When cartilage is healthy, it is nice and smooth, cushioning the bones that form the joint. Together with the synovium (an envelope that surrounds the joint), they cut down on friction and lubricate the joint. When the cartilage and synovium are not nice and smooth, there are typically two causes: normal aging or injury. In either case, the cartilage no longer properly does its job, which causes the joint to not move correctly, which puts stress on the bones, which causes inflammation and the synovium creates more fluid, which causes swelling. Whew! Joints like the hips, knees, spine, and ankles are particularly vulnerable to wear and tear. This results in joint weakness, stiffness (especially when you first wake up and after sitting for a long length of time), crunching, and grating (especially when walking up stairs).

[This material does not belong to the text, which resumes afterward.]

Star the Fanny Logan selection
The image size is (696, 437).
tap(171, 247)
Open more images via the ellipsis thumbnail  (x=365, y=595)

So how do we treat it? Well, I like to keep it simple and start with medication. This could be an over-the-counter anti-inflammatory, like ibuprofen or Aleve, or a prescription for something stronger. These medications tend to work pretty well, but, like all drugs, they also have side effects, such as increased blood pressure, stomach ulcers, and strain on the kidneys.
In addition to anti-inflammatories, there are cortisone injections, which also work fairly well, and are administered every six months or so. One of the newer treatments are hyaluronic acid injections, which work in the same way as the synovial fluid, producing exciting results for many people. The catch is, however, that the FDA has approved these injections only for the knee. Of course, traditional splints, canes, and walkers can provide support and relief from certain symptoms, as well. Lastly, surgery, either to fuse the joint or to replace the joint, may ultimately be needed to ease the symptoms of osteoarthritis.
The most important principle is: if you continue to use your joints, you stand a better chance of not losing them too early on in life. So, if you find that you are getting too good at predicting impending thunderstorms, it might be time to talk to your doctor about what could work best for you in order to preserve your joint function and keep you on the move!